Look at the habits we learn in our lives. Look at my hands. I’m moving my hands right now. Look at my head and how I move it. I learned this unconsciously. I’m a whole collection of amazing habits, thousands of habits that come into play at just precisely the right place and time.
So, the right thing happens at the right time, and I don’t even have to think about it. That’s the nature of a habit. But they don’t always go well, they can go very wrong.”
Habits Serve a Purpose
As explained by Litchfield, habits always serve a purpose. You don’t engage in a habit unless it serves you or your physiology in some way. This is why it’s so important to form a partnership with your body, to explore your habits, and how or why you learned them in the first place.

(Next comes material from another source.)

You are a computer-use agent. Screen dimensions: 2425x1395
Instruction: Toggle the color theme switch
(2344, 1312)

In a sense, you could say that your physiological system is part of your unconscious or subconscious mind, or an expression thereof. The task is to become conscious of what’s going on because your breathing habits may be unconsciously sabotaging your health.
“So, what we’re really focused on in our work is observing and learning about breathing as a behavior,” Litchfield says. “We’re not using breathing as a technique where you manipulate breathing so you can relax, or you manipulate breathing to achieve some otherworldly experience where you dissociate.

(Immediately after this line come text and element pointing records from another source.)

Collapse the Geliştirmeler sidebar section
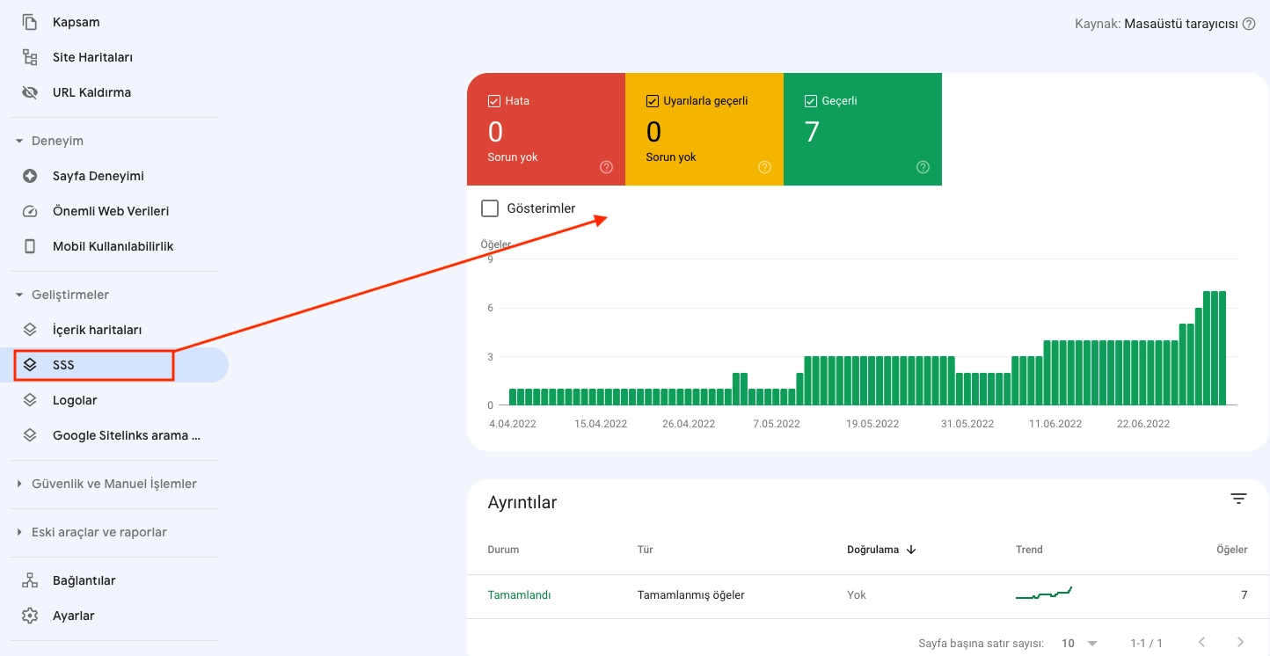Image resolution: width=1270 pixels, height=656 pixels. coord(19,294)
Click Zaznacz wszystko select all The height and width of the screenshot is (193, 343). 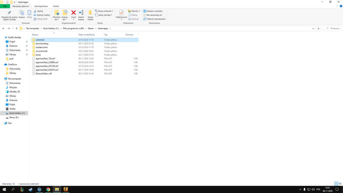[x=153, y=11]
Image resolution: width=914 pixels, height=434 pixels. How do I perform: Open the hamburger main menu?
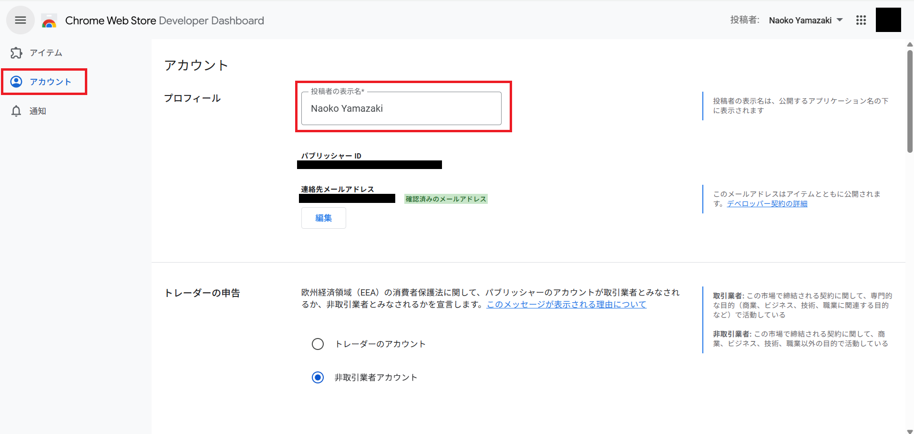pyautogui.click(x=20, y=20)
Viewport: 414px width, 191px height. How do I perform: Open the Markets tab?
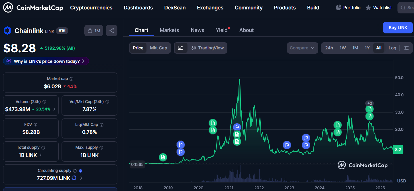[x=169, y=30]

There are all kinds of reasons that people implement breathing techniques for presumed positive outcomes … Our work isn’t about breathing techniques.
Another thing that’s very important, is that there is a trigger for every habit. Triggers are not there all the time. They show up at specific times. For example, in the statistics pointing the larger cities of the United States, like New York City, Chicago, Los Angeles, where surveys suggest that about 60% of the ambulance runs are a result of symptoms brought on by dysfunctional breathing.
And it’s not as if this person is breathing dysfunctionally all the time. It’s that at that particular moment, they breathe this way, that then precipitates these symptoms.
They don’t understand where these symptoms and deficits are coming from. They don’t think of their breathing. They call 911, if you’re in the United States, and they end up in [the] emergency [room] … A lot of what our work is about is identifying these habits.”